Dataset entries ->
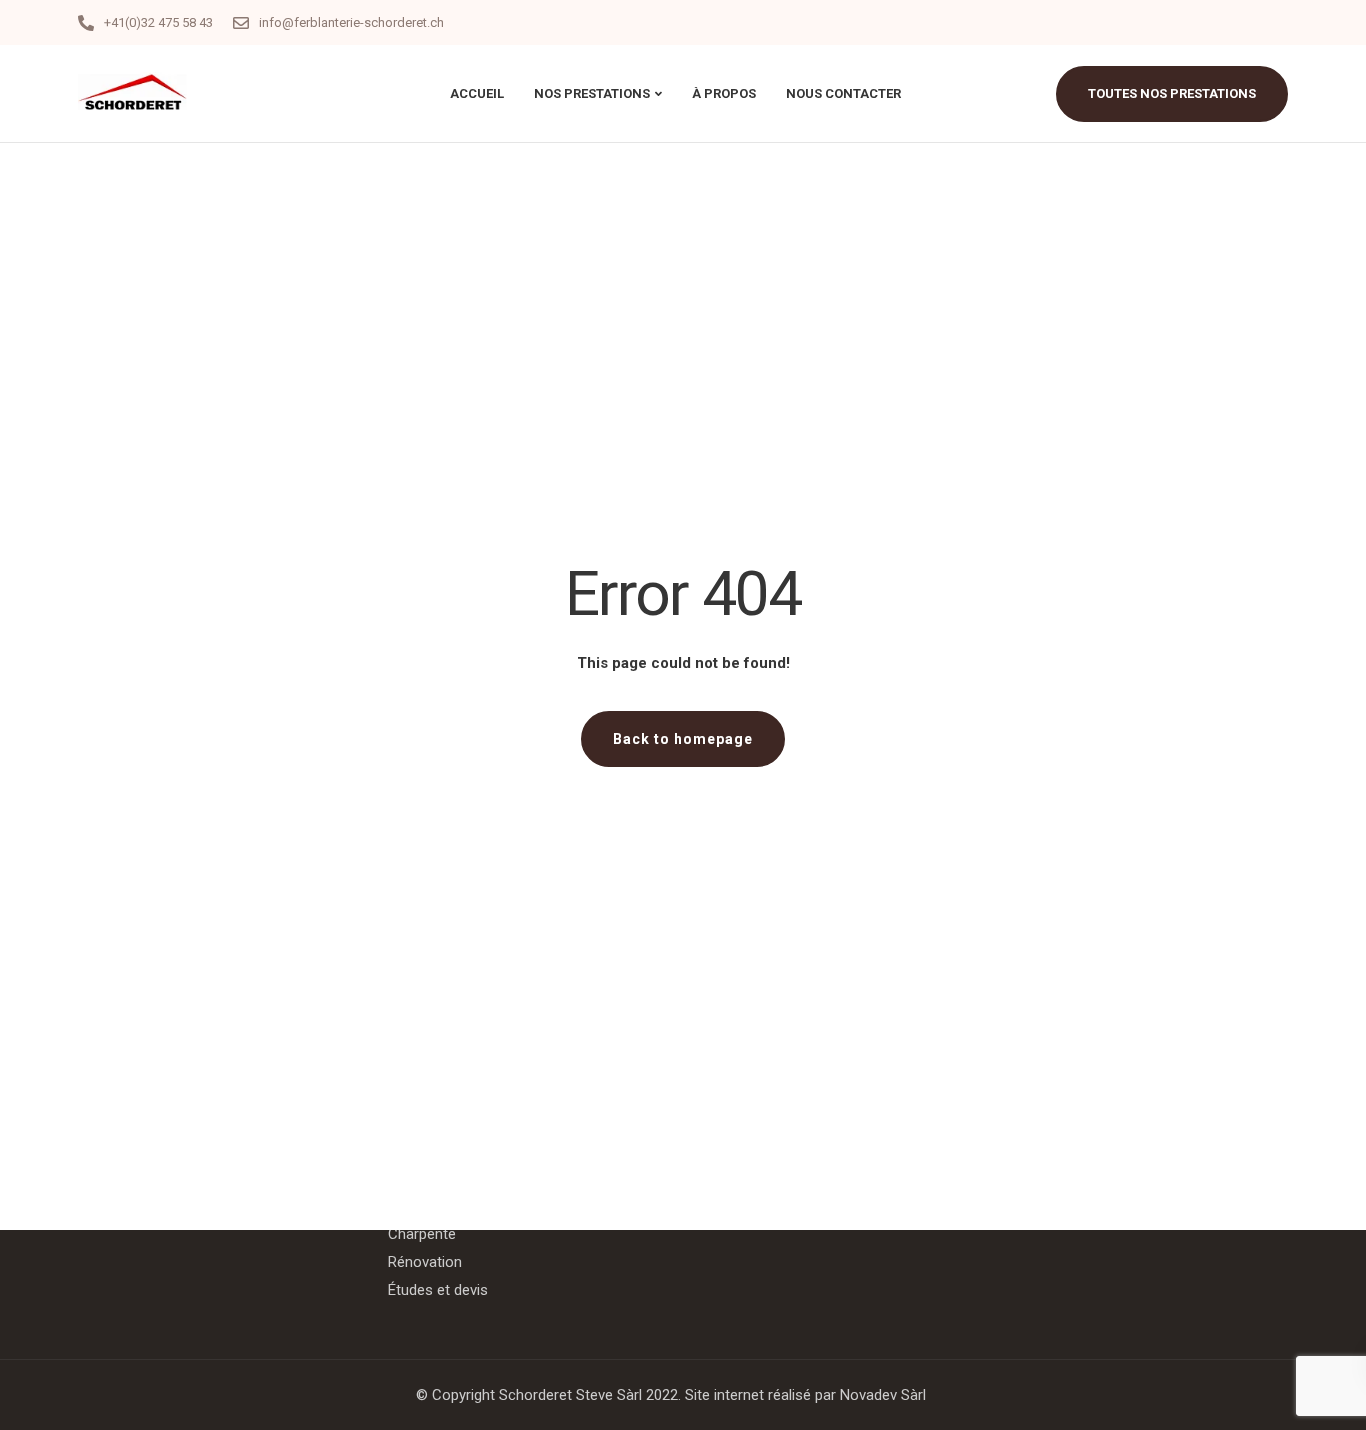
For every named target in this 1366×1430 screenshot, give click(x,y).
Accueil (477, 93)
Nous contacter (843, 93)
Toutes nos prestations (1172, 93)
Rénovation (425, 1262)
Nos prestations (592, 93)
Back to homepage (683, 739)
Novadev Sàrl (883, 1395)
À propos (724, 93)
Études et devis (438, 1290)
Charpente (422, 1234)
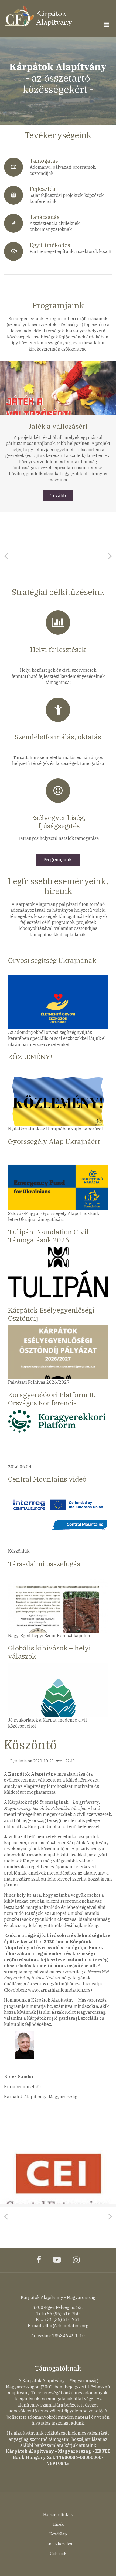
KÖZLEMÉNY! (30, 1057)
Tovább (58, 495)
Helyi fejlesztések (58, 649)
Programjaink (57, 859)
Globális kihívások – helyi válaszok (49, 1652)
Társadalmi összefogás (44, 1564)
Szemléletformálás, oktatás (58, 737)
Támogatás (44, 160)
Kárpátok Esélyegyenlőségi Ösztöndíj (51, 1314)
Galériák (58, 2553)
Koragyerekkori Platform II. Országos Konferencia (51, 1399)
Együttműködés (50, 245)
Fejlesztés (42, 188)
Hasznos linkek (58, 2514)
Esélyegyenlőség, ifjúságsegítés (58, 822)
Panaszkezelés (58, 2543)
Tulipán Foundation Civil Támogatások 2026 (48, 1236)
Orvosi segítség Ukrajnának (52, 960)
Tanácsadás (45, 217)
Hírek (58, 2524)
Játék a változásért (58, 426)
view (58, 388)
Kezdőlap (58, 2534)
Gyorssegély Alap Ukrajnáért (54, 1141)
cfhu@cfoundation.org (65, 2325)
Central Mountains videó (47, 1479)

Aim of the task -> Which of the lines above contain "prestations"? Return them all.

Answer section ->
Toutes nos prestations (1172, 93)
Nos prestations (592, 93)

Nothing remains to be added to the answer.